TEXT TO READ =
%%
Configuring OSPF NSSAs

Applicable Environment

An excessive number of entries in a routing table wastes network resources and causes high CPU usage. To reduce entries in a routing table, you can configure a non-backbone area on the border of an AS as a stub area or an NSSA. For details about how to configure an OSPF stub area, see Configuring OSPF Stub Areas.

An NSSA is a special type of OSPF area. Neither an NSSA nor a stub area transmits routes learned from other areas in the AS where it resides. Different from a stub area, an NSSA allows AS external routes to be imported and advertised in the entire AS.

An OSPF stub area can save system resources but cannot import external routes. An NSSA can be applied to the scenario where AS external routes need to be imported without consuming excessive system resources.

Type 7 LSAs are used to carry imported AS external routing information in an NSSA. Type 7 LSAs are generated by an ASBR in an NSSA and flooded only in the NSSA where the ASBR resides. The ABR in an NSSA selectively translates received Type 7 LSAs into Type 5 LSAs to advertise AS external routes to other areas over the OSPF network.

NOTE:
  • A Type 7 LSA is a new type of LSA that has been introduced to support NSSAs and describe imported external routes.
  • Type 7 LSAs can be used to carry default route information to guide traffic to other ASs.

Pre-configuration Tasks

Before configuring an NSSA, complete the following tasks:

Procedure

  1. Run system-view

    The system view is displayed.

  2. Run ospf [ process-id ]

    The OSPF process view is displayed.

  3. Run area area-id

    The OSPF area view is displayed.

  4. Run nssa [ default-route-advertise [ backbone-peer-ignore ] | no-import-route | no-summary | set-n-bit | suppress-forwarding-address | translator-always | translator-interval interval-value | zero-address-forwarding ] *

    The area is configured as an NSSA.

    NOTE:
    • To configure an area as an NSSA, you need to run the nssa command on all devices in the area.
    • Configuring or deleting NSSA attributes may update the routing information in the area and interrupt neighbor relationships. NSSA attributes can be reconfigured or deleted only after the routing update is complete.
    Parameters in the nssa command are described as follows:
    • The default-route-advertise parameter is used to configure the ASBR to generate a Type 7 LSA carrying a default route and advertise it to the NSSA.

      An ABR generates a Type 7 LSA carrying a default route regardless of whether a default route exists in the routing table on the ABR. However, an ASBR generates a Type 7 LSA carrying a default route only when a default route exists in the routing table.

    • If an ASBR also functions as an ABR, the no-import-route parameter can be configured to prevent external routes imported using the import-route command from being advertised to the NSSA.
    • The no-summary parameter is used to disable an ABR from transmitting summary LSAs (Type 3 LSAs) to the NSSA.
    • If the set-n-bit parameter is specified, the N-bit is set in DD packets during synchronization between the switch and neighboring switches.
%%
WHAT THIS EXERCISE ASKS =
a) In the text on configuring OSPF NSSAs, where are Type 7 LSAs flooded?
b) Decide whether each statement agrees with the text on configuring OSPF NSSAs, answering yes or no and quoting the words of the text that decide it: (i) An OSPF stub area can import external routes. (ii) An ABR generates a Type 7 LSA carrying a default route even when its routing table has no default route. (iii) To make an area an NSSA, the nssa command needs to be run on only one device in the area.

(Word and element location records)
%%
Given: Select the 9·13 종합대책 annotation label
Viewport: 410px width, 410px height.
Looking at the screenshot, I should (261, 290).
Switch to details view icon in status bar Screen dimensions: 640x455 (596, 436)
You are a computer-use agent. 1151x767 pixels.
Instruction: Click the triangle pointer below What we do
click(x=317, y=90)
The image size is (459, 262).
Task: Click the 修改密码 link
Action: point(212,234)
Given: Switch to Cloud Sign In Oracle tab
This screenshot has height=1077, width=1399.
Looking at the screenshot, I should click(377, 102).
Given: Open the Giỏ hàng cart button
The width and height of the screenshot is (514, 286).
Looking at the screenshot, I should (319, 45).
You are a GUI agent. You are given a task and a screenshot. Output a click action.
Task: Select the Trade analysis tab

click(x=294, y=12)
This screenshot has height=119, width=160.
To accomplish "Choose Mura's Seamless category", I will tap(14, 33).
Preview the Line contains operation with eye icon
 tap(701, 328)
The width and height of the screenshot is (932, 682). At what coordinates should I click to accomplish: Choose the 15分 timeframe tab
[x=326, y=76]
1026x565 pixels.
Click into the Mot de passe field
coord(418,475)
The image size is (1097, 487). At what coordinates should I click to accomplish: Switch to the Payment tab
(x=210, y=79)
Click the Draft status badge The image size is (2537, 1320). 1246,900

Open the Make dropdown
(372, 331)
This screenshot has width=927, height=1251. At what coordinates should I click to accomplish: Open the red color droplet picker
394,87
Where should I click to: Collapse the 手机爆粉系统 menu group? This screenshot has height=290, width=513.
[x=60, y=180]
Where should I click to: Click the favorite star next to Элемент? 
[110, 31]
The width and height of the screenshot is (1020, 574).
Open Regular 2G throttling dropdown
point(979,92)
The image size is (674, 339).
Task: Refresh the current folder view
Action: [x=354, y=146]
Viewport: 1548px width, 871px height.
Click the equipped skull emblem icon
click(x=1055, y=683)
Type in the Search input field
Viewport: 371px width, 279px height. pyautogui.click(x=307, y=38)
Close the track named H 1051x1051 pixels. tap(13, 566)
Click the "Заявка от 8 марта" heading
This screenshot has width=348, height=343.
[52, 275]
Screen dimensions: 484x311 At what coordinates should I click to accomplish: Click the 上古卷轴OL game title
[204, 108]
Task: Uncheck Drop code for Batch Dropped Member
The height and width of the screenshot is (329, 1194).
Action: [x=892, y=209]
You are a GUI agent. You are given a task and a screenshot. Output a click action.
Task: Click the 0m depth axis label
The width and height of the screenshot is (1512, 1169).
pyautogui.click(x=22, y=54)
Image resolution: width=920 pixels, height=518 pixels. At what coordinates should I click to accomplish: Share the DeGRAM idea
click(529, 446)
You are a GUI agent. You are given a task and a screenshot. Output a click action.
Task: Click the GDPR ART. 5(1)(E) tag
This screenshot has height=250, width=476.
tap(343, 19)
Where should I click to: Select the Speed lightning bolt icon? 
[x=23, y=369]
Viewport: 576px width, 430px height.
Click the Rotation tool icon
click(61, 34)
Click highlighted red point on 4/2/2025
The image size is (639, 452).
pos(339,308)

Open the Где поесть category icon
%%
TASK-BY-TASK RESULTS =
a) Only in the NSSA where the ASBR that generated them resides.

b)
(i) No: "An OSPF stub area can save system resources but cannot import external routes."
(ii) Yes: "An ABR generates a Type 7 LSA carrying a default route regardless of whether a default route exists in the routing table on the ABR."
(iii) No: "To configure an area as an NSSA, you need to run the nssa command on all devices in the area."